Repeat the listing that follows character for character, omitting images.

▼

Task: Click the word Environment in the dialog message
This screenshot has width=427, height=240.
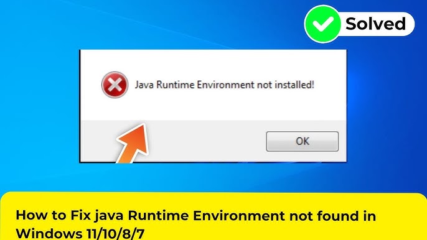Action: (226, 85)
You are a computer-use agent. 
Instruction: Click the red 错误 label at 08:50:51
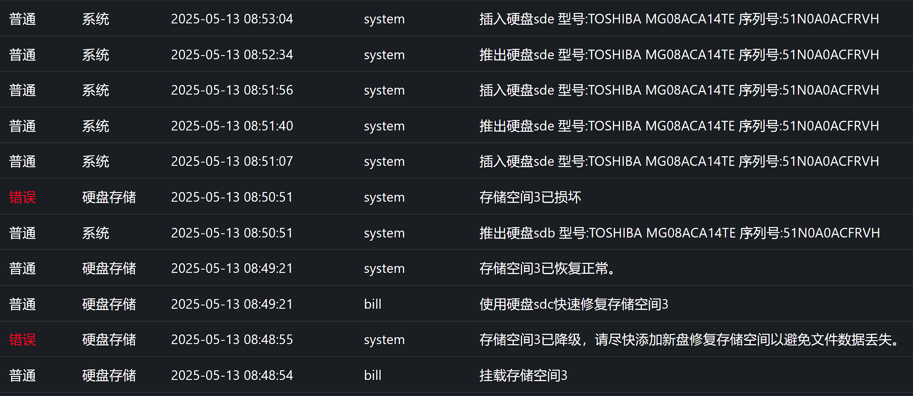[23, 197]
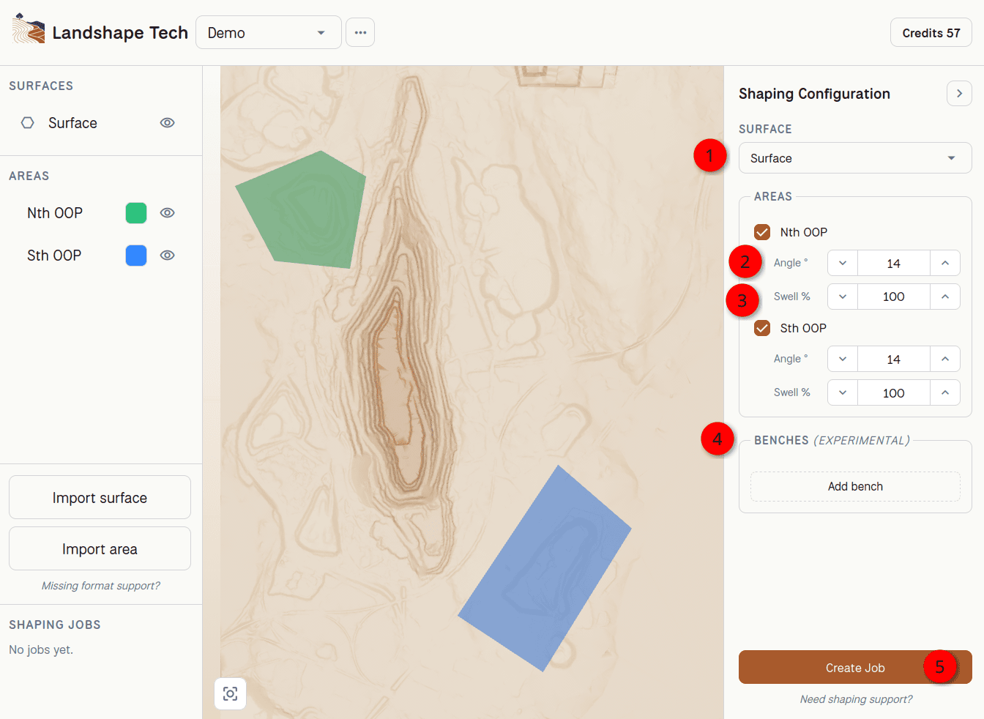Hide the Surface layer using eye icon
Viewport: 984px width, 719px height.
[x=168, y=123]
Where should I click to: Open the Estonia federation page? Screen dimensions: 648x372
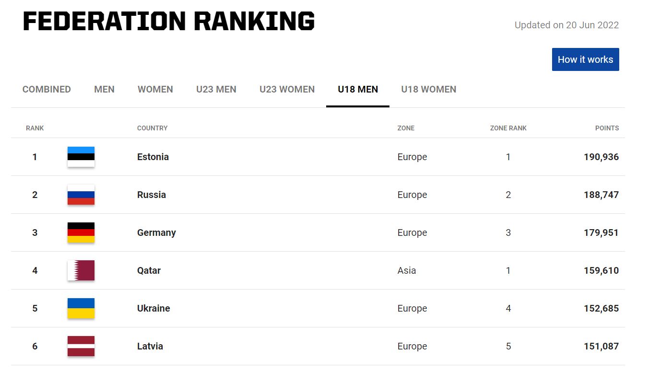(x=153, y=157)
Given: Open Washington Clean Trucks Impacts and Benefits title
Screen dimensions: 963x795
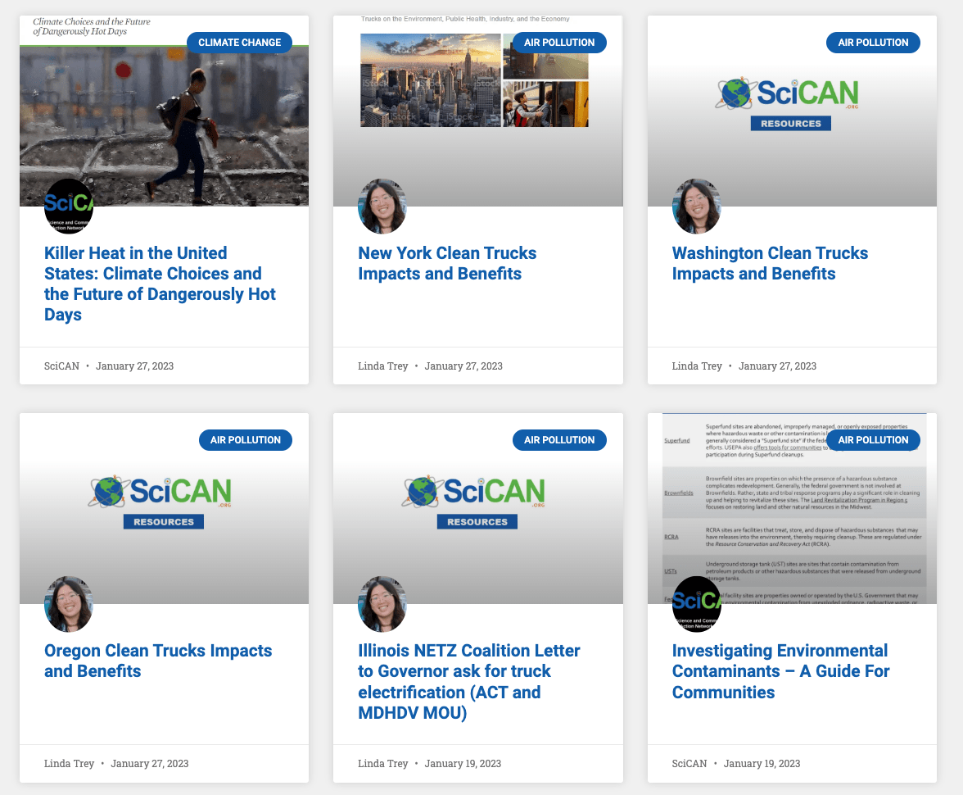Looking at the screenshot, I should [x=770, y=263].
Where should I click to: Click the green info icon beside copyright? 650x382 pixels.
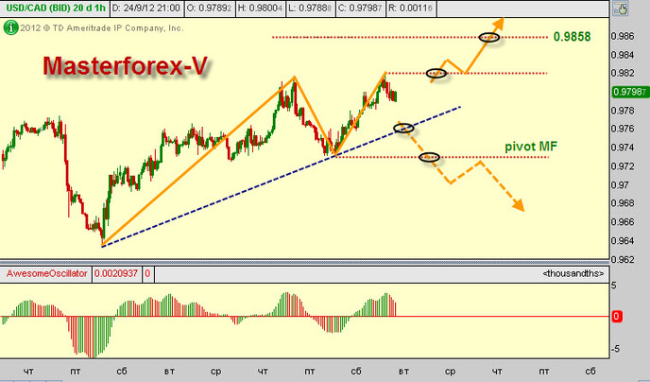[10, 28]
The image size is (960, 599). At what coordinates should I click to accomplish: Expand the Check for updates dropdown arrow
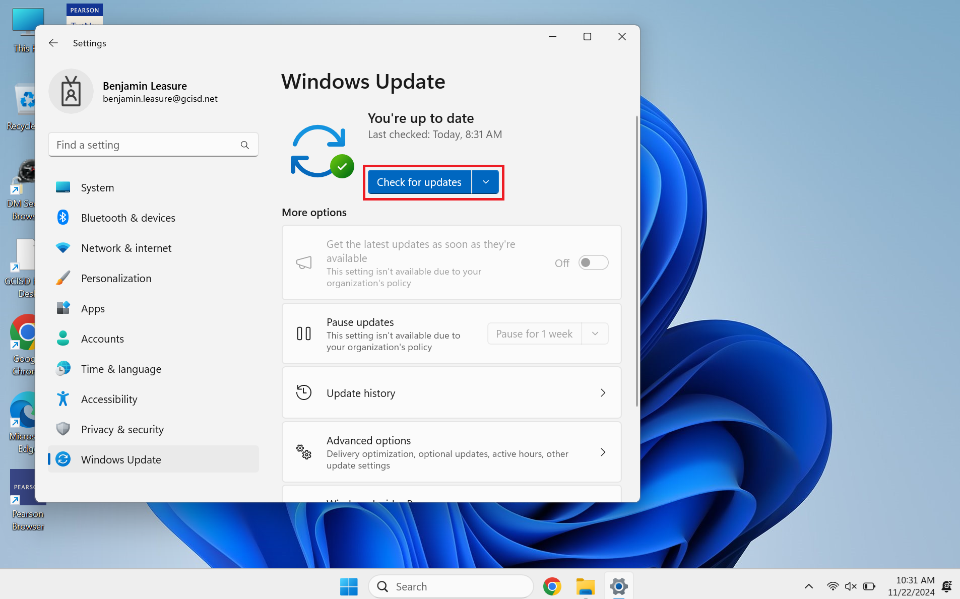click(485, 182)
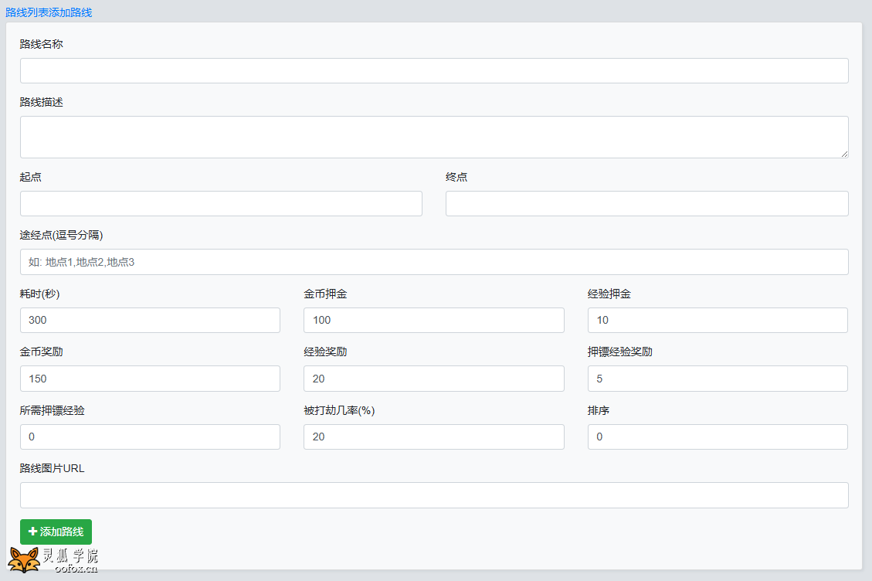
Task: Submit form with green 添加路线 button
Action: [56, 532]
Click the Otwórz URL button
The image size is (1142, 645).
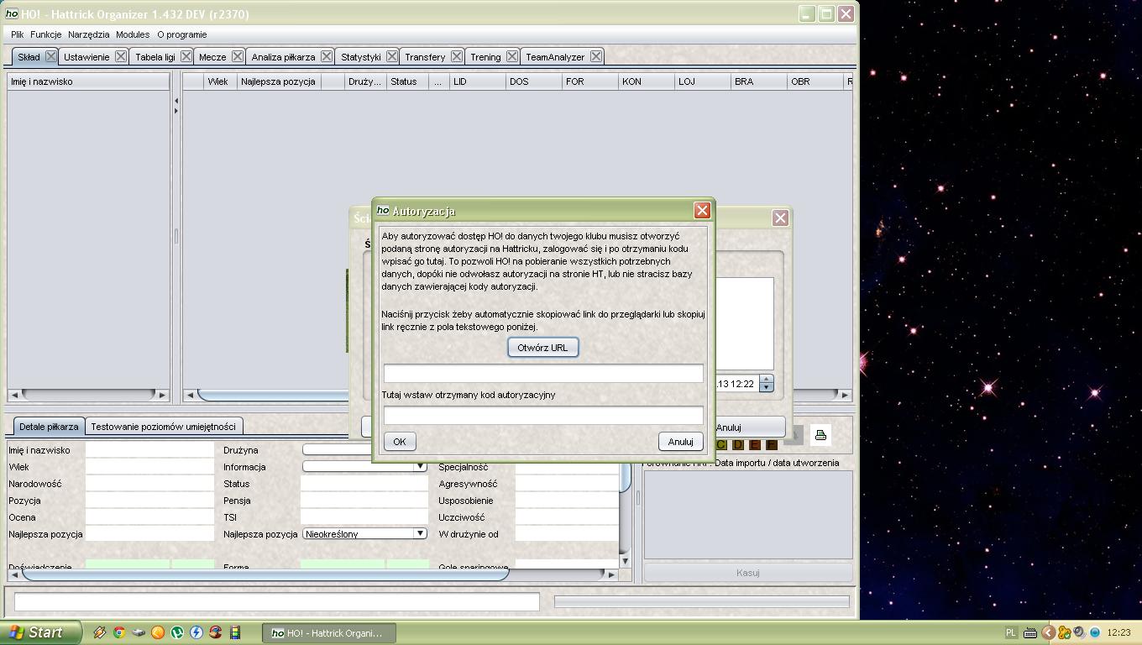point(542,348)
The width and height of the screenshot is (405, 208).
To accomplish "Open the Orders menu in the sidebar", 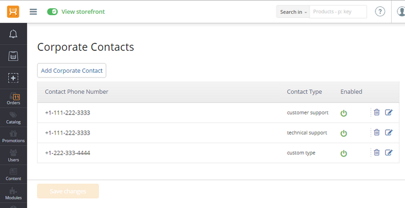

▲

- Completed task:
Task: Click the word Environment in the dialog message
This screenshot has width=427, height=240.
Action: (226, 85)
You are a computer-use agent. 
Instruction: Click the red 错误 label at 08:50:51
[23, 197]
Hide the Surface layer using eye icon
Viewport: 984px width, 719px height.
[x=168, y=123]
Where should I click to: Open the Estonia federation page? Screen dimensions: 648x372
(x=153, y=157)
Given: Open Washington Clean Trucks Impacts and Benefits title
Screen dimensions: 963x795
Looking at the screenshot, I should [x=770, y=263].
Where should I click to: Click the green info icon beside copyright? 650x382 pixels.
[10, 28]
The image size is (960, 599). At what coordinates should I click to accomplish: Expand the Check for updates dropdown arrow
click(485, 182)
Task: Submit form with green 添加路线 button
Action: [56, 532]
Click the Otwórz URL button
The image size is (1142, 645).
point(542,348)
The width and height of the screenshot is (405, 208).
To accomplish "Open the Orders menu in the sidebar", 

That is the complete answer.